Impasse na nova Lei da Cidadania Italiana chega à Corte de Justiça da União Europeia

A Corte Constitucional da Itália abriu um novo capítulo no debate sobre a nova Lei de Cidadania Italiana ao suspender o julgamento de um processo que questiona a constitucionalidade do artigo 3-bis da chamada Lei Tajani e encaminhar a análise para a Corte de Justiça da União Europeia, em Luxemburgo.


A nova legislação, em vigor desde março de 2025, estabeleceu um marco temporal para o reconhecimento da cidadania italiana por descendência (“iure sanguinis”). A regra passou a preservar o direito apenas para quem já havia iniciado o processo até 27 de março de 2025 ou para pessoas enquadradas em exceções previstas na lei, restringindo o acesso que antes não tinha limite de gerações.

Especialistas afirmam que a mudança contraria entendimentos jurídicos consolidados anteriormente na Itália. Como a cidadania italiana também garante a cidadania europeia, a Corte Constitucional decidiu solicitar uma interpretação da Justiça da União Europeia sobre a compatibilidade da nova norma com o direito comunitário.

Segundo juristas, a decisão representa uma possibilidade de revisão da legislação. A Corte Europeia não irá julgar diretamente os casos individuais, mas deverá interpretar as normas europeias envolvidas, e essa orientação deverá ser considerada pelos tribunais italianos nos processos relacionados ao tema.
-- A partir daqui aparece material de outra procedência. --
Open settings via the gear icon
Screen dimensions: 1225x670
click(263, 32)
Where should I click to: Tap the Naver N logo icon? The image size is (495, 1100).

O procedimento pode levar cerca de 16 meses para uma conclusão, embora o julgamento possa ser acelerado devido ao impacto sobre milhares de descendentes de italianos em diferentes países. Enquanto isso, processos semelhantes podem permanecer suspensos até uma definição da Corte Europeia.

A decisão será considerada fundamental para os próximos julgamentos sobre a validade da nova Lei de Cidadania Italiana. Especialistas avaliam que ainda não há garantia de reversão da regra, mas destacam que o caminho jurídico para contestar as restrições voltou a estar aberto.